In February 2004, the same month the court issued its decision, mother was released from prison and entered a drug treatment program. Shortly thereafter, the B.'s filed a new petition to terminate her parental rights under section 1516.5, which took effect on January 1, 2004. (Stats.2003, ch. 251, § 11.) They alleged that they had been Ann's guardians since December 2001, that their adoption petition was pending, and that adoption was in the child's best interest.
In response, mother contended that section 1516.5 unconstitutionally interferes with parents' substantive due process right to the care, custody, and control of their children; that the statute should not be applied to her retroactively; and that removal from her custody and control would not be in Ann's best interest.
The court received two reports on the matter. An adoption study conducted by a social worker in July 2004 concluded it would be "extremely detrimental" to Ann if she were not permanently placed with the B.'s. Ann was a friendly, normal four-year-old child who called the B.'s "Mama" and "Papa." Their home was large and comfortable. Ann had no relationship with her biological parents and little contact with her half siblings. The B.'s were open to visitation with the half siblings once the adoption was finalized.
The same conclusion was reached by a licensed family therapist who submitted a report in March 2005. Ann was fully bonded to the B.'s, after a "painful separation" from mother at the age of 17 months. She was developing appropriately and about to begin kindergarten. A major change in her primary attachments would be stressful, and adoption by the B.'s would be in her best interest. The therapist recommended no visitation with mother and the half siblings until Ann was at least 12 years old. At that point, if Ann demonstrated a consistent interest or need to meet them, and mother and the half siblings were properly prepared with reunification counseling, visitation might be undertaken. The therapist noted that mother had never completed a full course of residential drug treatment, and was living with her sister. She did "appear to be trying to turn her life around" and claimed to be meeting her parole requirements. She had not seen Ann for over three years.

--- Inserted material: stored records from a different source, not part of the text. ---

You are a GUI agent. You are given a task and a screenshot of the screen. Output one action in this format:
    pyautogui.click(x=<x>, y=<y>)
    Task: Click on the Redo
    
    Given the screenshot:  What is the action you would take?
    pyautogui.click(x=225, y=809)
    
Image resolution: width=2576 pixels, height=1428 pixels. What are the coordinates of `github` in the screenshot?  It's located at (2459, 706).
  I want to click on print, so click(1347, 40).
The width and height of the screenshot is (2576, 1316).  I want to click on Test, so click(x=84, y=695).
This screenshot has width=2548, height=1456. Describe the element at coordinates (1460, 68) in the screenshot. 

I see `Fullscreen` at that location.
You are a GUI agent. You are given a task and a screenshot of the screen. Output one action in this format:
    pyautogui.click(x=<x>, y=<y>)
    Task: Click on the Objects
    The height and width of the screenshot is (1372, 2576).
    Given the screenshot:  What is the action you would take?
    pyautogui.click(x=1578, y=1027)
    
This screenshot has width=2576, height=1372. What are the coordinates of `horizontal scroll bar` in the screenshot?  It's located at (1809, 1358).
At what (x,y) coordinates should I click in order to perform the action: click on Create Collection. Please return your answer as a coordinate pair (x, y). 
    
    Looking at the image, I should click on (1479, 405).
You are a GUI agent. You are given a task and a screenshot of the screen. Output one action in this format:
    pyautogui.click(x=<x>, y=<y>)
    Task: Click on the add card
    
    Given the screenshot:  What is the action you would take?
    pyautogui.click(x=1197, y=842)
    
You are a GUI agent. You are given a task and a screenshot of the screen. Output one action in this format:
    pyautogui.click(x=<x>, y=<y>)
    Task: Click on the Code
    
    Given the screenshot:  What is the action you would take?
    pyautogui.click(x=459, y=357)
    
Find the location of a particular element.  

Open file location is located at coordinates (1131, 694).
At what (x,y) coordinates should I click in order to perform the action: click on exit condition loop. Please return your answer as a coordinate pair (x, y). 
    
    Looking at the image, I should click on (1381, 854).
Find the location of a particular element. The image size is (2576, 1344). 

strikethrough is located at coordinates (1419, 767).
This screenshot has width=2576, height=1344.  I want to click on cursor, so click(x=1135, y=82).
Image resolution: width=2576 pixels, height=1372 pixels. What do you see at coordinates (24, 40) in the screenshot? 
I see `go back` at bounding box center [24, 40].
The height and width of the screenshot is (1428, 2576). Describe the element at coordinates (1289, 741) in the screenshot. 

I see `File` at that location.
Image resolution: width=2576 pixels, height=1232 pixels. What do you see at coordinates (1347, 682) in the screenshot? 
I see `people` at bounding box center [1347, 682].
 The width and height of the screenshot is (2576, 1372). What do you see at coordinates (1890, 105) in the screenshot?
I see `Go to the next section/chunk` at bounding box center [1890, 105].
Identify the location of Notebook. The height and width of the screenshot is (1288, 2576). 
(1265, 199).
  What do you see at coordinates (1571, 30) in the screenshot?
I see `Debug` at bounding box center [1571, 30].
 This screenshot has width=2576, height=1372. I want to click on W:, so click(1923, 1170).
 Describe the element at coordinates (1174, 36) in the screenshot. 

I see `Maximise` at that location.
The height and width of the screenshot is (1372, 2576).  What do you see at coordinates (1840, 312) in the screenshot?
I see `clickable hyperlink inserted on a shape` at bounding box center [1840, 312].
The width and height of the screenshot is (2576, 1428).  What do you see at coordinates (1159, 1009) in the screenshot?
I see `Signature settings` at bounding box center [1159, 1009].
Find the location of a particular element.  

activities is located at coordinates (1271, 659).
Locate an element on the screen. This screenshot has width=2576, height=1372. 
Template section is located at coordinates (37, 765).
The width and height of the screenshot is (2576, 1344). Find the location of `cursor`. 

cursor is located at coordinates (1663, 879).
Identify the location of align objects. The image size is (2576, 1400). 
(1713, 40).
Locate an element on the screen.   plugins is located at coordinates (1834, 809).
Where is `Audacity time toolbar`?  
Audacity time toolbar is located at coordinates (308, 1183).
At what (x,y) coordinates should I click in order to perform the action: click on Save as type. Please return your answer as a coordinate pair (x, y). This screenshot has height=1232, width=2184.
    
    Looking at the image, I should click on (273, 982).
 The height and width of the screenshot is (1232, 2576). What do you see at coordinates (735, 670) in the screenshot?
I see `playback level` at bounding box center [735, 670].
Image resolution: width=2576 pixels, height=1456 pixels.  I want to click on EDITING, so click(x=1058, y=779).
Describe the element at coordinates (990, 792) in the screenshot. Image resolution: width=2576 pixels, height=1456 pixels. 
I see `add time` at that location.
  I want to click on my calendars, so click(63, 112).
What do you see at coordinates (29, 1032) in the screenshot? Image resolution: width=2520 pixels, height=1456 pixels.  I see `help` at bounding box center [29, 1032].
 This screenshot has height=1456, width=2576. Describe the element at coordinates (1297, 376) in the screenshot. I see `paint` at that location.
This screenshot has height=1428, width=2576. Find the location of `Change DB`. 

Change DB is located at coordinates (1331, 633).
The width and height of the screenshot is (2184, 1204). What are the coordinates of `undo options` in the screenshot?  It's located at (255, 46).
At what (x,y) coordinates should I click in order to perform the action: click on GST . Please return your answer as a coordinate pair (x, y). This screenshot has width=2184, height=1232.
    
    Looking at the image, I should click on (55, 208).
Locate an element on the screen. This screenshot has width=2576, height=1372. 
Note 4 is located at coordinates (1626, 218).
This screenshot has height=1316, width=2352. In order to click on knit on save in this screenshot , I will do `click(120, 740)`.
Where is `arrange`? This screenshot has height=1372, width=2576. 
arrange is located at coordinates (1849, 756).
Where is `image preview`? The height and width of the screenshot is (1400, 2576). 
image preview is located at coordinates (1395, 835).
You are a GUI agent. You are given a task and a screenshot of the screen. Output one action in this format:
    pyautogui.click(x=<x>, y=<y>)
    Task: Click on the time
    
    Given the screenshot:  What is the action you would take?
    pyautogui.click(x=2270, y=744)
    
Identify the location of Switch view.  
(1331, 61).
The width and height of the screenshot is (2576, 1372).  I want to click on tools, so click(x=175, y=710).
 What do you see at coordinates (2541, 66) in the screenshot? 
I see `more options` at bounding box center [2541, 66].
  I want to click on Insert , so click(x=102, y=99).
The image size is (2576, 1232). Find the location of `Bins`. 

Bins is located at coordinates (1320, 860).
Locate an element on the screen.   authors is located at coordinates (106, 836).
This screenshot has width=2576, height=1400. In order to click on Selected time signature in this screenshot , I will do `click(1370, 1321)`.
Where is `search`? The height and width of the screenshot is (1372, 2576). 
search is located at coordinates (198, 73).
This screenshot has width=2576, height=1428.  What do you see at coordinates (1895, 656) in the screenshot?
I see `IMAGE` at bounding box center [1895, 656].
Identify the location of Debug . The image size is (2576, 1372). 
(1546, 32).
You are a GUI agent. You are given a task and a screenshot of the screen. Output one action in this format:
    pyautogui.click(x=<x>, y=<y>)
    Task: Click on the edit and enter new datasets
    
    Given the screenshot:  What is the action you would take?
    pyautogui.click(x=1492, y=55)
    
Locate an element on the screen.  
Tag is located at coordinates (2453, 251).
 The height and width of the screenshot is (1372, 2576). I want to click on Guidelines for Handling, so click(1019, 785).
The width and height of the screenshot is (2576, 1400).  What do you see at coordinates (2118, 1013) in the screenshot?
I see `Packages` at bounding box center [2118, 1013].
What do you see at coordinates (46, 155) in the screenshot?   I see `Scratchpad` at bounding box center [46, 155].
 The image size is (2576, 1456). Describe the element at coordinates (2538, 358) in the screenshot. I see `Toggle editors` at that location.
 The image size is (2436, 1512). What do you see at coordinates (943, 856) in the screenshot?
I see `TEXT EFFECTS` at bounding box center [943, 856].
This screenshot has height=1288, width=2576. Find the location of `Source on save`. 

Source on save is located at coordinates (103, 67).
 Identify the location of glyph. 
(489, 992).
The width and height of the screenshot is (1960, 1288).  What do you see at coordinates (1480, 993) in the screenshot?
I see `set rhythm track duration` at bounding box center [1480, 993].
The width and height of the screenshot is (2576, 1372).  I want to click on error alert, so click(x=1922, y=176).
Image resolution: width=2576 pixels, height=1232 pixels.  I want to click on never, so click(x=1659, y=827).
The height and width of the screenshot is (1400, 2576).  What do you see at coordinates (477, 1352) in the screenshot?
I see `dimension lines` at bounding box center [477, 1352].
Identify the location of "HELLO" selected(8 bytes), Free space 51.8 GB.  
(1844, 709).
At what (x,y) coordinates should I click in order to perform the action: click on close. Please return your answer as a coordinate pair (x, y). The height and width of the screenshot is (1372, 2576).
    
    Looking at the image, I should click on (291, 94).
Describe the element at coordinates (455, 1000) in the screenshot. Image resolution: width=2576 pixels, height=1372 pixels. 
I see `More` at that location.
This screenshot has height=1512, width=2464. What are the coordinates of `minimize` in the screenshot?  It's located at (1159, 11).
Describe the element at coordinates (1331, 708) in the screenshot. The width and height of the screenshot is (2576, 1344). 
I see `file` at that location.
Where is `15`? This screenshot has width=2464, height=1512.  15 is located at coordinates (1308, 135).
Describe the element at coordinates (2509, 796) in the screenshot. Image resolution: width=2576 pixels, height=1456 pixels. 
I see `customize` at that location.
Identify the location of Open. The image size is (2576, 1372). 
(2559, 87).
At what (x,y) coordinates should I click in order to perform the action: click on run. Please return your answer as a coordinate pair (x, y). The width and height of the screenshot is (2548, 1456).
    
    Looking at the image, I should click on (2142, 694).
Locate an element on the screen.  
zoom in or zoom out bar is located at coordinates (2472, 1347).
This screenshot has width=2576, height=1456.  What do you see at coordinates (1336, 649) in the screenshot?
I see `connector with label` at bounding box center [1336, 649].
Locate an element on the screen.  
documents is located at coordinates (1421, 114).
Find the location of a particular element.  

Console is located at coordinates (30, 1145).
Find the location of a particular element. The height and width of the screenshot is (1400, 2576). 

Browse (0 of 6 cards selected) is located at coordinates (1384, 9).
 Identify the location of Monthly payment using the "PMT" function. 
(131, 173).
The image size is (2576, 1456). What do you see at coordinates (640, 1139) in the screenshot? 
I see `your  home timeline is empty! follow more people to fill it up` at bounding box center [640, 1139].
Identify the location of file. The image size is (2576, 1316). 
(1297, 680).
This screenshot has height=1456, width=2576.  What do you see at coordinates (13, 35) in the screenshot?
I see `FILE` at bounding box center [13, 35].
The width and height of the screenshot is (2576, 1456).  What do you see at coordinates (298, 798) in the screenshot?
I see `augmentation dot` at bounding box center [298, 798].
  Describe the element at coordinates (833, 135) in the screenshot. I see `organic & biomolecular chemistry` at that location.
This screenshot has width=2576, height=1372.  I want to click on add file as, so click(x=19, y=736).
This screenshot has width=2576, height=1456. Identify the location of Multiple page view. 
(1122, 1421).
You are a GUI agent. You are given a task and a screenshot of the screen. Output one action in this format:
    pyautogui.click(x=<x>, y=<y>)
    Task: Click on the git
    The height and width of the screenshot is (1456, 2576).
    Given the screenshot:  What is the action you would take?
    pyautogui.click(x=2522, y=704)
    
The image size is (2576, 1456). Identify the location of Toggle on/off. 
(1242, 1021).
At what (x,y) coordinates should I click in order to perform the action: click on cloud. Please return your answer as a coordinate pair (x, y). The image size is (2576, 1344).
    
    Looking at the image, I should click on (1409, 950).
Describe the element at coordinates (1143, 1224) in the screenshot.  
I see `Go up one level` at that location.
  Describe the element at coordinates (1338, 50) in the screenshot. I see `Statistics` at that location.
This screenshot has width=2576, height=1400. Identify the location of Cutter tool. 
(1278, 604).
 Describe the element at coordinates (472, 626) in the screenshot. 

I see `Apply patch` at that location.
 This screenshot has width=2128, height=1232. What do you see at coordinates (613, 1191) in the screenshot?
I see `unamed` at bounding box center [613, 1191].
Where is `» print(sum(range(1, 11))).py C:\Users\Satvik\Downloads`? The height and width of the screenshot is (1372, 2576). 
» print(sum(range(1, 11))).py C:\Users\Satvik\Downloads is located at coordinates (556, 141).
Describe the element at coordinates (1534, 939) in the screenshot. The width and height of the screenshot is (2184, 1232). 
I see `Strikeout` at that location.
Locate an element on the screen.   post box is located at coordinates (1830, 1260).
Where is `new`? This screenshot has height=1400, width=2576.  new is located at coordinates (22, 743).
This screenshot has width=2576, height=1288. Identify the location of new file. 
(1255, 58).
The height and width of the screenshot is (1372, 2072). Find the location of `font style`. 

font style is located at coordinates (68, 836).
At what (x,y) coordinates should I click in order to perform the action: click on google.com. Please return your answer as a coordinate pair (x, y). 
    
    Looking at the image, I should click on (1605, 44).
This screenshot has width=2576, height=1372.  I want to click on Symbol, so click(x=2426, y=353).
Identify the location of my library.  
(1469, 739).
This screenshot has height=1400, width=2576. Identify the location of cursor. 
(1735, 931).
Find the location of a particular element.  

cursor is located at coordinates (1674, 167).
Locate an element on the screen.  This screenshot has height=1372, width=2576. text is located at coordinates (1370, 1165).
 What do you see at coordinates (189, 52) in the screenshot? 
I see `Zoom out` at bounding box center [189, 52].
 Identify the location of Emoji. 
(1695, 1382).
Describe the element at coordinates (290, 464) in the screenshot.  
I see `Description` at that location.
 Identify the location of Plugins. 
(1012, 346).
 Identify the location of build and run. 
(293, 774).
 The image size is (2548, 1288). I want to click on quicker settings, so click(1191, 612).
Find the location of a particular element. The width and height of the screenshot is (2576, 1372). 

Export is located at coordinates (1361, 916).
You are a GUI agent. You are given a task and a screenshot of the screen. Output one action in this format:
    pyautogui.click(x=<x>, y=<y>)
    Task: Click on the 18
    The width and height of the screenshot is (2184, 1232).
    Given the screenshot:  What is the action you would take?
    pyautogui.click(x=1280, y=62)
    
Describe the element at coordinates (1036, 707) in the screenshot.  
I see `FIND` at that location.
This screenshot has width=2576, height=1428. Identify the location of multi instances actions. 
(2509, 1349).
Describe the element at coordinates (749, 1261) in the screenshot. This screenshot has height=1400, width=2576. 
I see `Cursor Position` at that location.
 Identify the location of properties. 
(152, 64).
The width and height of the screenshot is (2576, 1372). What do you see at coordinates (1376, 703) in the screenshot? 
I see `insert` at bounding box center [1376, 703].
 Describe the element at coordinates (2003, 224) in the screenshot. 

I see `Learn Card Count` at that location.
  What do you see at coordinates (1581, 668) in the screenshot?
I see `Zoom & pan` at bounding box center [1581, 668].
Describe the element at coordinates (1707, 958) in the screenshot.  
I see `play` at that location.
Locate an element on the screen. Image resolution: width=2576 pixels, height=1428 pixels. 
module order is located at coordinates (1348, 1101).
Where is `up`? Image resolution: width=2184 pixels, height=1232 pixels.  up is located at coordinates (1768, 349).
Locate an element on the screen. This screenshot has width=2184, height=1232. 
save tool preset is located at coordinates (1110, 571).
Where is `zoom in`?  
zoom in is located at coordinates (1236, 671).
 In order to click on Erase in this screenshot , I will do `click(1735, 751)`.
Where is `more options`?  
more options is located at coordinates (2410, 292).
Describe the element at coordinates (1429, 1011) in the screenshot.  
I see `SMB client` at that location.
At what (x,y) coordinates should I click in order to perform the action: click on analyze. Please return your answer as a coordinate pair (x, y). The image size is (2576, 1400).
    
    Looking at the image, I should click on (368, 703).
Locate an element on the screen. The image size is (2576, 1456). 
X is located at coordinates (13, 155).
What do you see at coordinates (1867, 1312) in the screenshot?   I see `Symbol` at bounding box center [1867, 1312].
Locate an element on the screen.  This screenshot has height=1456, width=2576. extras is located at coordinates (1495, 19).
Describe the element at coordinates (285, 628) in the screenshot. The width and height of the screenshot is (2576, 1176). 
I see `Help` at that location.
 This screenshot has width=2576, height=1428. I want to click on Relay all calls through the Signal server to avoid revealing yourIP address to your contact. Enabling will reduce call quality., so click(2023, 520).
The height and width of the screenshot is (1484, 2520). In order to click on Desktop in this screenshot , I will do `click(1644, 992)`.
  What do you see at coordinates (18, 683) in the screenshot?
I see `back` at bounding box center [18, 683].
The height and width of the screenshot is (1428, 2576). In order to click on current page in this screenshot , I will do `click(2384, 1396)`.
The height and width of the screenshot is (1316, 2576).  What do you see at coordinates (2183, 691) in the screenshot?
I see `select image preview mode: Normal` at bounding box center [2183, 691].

The court heard testimony from the therapist as well as from T.B., one half sibling, and mother. It found that the evidence supported the findings and conclusions of the social worker and the therapist. It noted that mother was "not in a position to take custody of the minor and could not say when she would be in a position to take custody." She sought only visitation, but there was "uncontroverted evidence" that visitation was not in Ann's best interest. Finding by clear and convincing evidence that adoption by the B.'s would be in Ann's best interest, the court terminated mother's parental rights.
The Court of Appeal affirmed, rejecting mother's constitutional claims and her argument that section 1516.5 should not be applied to her retroactively. We granted review.